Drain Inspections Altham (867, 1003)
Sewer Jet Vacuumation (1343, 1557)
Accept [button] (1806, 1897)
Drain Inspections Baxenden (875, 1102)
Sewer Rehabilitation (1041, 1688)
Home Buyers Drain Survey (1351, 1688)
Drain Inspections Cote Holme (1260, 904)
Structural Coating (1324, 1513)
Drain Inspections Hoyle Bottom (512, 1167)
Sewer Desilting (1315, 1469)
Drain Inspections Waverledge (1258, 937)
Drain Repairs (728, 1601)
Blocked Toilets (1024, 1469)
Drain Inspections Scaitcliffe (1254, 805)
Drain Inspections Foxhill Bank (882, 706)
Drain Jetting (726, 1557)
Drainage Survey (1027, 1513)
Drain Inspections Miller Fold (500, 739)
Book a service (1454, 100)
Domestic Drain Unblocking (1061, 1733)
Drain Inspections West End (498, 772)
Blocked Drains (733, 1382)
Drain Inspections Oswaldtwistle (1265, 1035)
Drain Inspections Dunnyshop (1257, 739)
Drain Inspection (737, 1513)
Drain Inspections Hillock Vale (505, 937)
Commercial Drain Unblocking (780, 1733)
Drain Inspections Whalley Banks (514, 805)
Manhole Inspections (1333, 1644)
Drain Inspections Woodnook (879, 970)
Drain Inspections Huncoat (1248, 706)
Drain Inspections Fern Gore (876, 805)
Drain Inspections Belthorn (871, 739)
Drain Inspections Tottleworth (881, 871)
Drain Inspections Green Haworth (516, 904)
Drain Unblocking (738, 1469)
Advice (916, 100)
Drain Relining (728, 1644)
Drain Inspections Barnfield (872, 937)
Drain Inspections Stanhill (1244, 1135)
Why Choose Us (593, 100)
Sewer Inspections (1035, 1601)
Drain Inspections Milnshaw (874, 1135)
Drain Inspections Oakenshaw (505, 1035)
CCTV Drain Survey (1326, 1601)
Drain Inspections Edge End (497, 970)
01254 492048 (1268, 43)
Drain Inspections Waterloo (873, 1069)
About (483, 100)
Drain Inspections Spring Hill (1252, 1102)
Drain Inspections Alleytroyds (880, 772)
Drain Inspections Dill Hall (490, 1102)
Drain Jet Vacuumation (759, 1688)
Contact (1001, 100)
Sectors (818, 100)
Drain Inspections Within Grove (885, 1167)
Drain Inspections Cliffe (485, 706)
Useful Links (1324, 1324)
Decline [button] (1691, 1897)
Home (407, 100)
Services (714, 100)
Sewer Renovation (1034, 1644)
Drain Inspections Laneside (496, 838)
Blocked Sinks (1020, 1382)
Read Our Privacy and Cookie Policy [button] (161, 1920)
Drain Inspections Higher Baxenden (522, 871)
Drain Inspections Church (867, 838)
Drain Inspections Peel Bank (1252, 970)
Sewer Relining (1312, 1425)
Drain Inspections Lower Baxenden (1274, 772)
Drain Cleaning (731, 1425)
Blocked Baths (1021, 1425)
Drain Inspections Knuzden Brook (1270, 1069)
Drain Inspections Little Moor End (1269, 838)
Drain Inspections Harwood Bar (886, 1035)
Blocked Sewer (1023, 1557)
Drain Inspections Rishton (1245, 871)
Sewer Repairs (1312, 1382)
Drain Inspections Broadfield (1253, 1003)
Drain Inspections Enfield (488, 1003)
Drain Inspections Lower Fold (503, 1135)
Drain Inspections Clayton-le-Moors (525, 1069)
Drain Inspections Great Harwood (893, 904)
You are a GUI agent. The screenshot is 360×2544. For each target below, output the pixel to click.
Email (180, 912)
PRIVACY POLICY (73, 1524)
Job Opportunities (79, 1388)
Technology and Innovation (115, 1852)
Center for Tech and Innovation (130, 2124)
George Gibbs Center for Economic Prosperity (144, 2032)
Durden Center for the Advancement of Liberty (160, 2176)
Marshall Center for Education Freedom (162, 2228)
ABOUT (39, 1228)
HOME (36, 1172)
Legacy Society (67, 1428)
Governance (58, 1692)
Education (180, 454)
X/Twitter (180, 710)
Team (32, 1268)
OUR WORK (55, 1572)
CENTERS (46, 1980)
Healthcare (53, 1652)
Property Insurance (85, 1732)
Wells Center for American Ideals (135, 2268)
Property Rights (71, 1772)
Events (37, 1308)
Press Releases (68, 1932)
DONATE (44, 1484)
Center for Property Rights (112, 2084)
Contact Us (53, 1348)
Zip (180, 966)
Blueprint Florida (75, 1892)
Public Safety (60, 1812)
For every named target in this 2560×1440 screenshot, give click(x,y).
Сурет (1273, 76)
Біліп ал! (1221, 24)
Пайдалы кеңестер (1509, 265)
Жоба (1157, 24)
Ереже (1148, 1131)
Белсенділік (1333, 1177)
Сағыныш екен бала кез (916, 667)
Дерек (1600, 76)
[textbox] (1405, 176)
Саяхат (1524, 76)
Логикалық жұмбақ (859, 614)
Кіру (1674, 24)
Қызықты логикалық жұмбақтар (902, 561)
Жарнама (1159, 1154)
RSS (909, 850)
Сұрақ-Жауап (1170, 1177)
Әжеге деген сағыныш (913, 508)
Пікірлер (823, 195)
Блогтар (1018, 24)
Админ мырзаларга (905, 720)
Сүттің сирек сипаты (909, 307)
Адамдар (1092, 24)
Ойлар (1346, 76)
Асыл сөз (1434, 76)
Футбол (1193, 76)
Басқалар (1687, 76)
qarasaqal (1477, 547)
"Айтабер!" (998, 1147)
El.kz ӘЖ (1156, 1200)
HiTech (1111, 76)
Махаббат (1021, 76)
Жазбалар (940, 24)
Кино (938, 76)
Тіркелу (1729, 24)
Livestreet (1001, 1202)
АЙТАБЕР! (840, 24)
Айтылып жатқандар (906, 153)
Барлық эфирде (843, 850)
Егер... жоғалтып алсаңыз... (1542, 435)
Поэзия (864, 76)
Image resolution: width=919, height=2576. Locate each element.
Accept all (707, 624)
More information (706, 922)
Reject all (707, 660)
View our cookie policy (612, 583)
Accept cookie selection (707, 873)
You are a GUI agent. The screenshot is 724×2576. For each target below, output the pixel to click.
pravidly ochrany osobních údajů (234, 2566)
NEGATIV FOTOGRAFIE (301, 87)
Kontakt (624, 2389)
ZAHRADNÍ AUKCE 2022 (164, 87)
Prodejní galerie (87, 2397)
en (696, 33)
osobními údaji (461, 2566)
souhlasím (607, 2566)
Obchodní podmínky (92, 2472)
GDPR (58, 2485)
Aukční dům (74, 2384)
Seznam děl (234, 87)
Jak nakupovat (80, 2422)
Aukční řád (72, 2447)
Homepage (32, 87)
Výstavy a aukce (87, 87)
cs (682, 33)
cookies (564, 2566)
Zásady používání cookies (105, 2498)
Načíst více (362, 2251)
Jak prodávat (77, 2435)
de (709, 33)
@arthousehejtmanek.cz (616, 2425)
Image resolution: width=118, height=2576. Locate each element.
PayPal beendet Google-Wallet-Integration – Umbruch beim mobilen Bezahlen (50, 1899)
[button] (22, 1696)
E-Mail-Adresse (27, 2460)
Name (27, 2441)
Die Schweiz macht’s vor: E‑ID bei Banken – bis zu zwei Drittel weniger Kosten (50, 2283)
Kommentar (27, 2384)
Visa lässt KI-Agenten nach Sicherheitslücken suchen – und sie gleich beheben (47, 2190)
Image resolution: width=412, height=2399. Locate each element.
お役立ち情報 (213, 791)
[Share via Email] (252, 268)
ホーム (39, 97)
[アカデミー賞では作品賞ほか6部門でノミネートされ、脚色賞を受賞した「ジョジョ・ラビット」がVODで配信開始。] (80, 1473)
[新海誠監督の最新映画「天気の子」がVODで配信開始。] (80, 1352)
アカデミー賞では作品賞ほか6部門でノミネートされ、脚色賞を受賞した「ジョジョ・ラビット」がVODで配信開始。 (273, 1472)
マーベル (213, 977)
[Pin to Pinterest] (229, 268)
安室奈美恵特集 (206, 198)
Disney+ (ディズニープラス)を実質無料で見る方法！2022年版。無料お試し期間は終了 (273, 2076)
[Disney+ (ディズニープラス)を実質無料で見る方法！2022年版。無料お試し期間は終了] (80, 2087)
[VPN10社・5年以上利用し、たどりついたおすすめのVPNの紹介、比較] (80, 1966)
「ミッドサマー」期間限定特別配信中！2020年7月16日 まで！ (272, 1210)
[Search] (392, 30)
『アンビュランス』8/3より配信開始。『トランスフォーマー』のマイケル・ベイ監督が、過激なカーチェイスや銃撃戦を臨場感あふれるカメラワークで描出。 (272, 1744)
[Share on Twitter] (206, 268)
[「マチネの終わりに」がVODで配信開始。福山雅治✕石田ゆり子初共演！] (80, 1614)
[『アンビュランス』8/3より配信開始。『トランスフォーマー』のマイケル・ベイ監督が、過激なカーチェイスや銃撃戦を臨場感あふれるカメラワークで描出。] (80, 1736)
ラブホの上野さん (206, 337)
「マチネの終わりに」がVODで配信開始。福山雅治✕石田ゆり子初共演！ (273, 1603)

=-=-=-=-=

Problem statement:
Going down the listing above, begin printing at the line with "RSS (909, 850)" and finish with the line with "安室奈美恵特集 (206, 198)", exactly as they appear.

Result:
RSS (909, 850)
Сұрақ-Жауап (1170, 1177)
Әжеге деген сағыныш (913, 508)
Пікірлер (823, 195)
Блогтар (1018, 24)
Админ мырзаларга (905, 720)
Сүттің сирек сипаты (909, 307)
Адамдар (1092, 24)
Ойлар (1346, 76)
Асыл сөз (1434, 76)
Футбол (1193, 76)
Басқалар (1687, 76)
qarasaqal (1477, 547)
"Айтабер!" (998, 1147)
El.kz ӘЖ (1156, 1200)
HiTech (1111, 76)
Махаббат (1021, 76)
Жазбалар (940, 24)
Кино (938, 76)
Тіркелу (1729, 24)
Livestreet (1001, 1202)
АЙТАБЕР! (840, 24)
Айтылып жатқандар (906, 153)
Барлық эфирде (843, 850)
Егер... жоғалтып алсаңыз... (1542, 435)
Поэзия (864, 76)
Image resolution: width=919, height=2576. Locate each element.
Accept all (707, 624)
More information (706, 922)
Reject all (707, 660)
View our cookie policy (612, 583)
Accept cookie selection (707, 873)
You are a GUI agent. The screenshot is 724×2576. For each target below, output the pixel to click.
pravidly ochrany osobních údajů (234, 2566)
NEGATIV FOTOGRAFIE (301, 87)
Kontakt (624, 2389)
ZAHRADNÍ AUKCE 2022 (164, 87)
Prodejní galerie (87, 2397)
en (696, 33)
osobními údaji (461, 2566)
souhlasím (607, 2566)
Obchodní podmínky (92, 2472)
GDPR (58, 2485)
Aukční dům (74, 2384)
Seznam děl (234, 87)
Jak nakupovat (80, 2422)
Aukční řád (72, 2447)
Homepage (32, 87)
Výstavy a aukce (87, 87)
cs (682, 33)
cookies (564, 2566)
Zásady používání cookies (105, 2498)
Načíst více (362, 2251)
Jak prodávat (77, 2435)
de (709, 33)
@arthousehejtmanek.cz (616, 2425)
Image resolution: width=118, height=2576. Locate each element.
PayPal beendet Google-Wallet-Integration – Umbruch beim mobilen Bezahlen (50, 1899)
[button] (22, 1696)
E-Mail-Adresse (27, 2460)
Name (27, 2441)
Die Schweiz macht’s vor: E‑ID bei Banken – bis zu zwei Drittel weniger Kosten (50, 2283)
Kommentar (27, 2384)
Visa lässt KI-Agenten nach Sicherheitslücken suchen – und sie gleich beheben (47, 2190)
Image resolution: width=412, height=2399. Locate each element.
お役立ち情報 (213, 791)
[Share via Email] (252, 268)
ホーム (39, 97)
[アカデミー賞では作品賞ほか6部門でノミネートされ、脚色賞を受賞した「ジョジョ・ラビット」がVODで配信開始。] (80, 1473)
[新海誠監督の最新映画「天気の子」がVODで配信開始。] (80, 1352)
アカデミー賞では作品賞ほか6部門でノミネートされ、脚色賞を受賞した「ジョジョ・ラビット」がVODで配信開始。 (273, 1472)
マーベル (213, 977)
[Pin to Pinterest] (229, 268)
安室奈美恵特集 (206, 198)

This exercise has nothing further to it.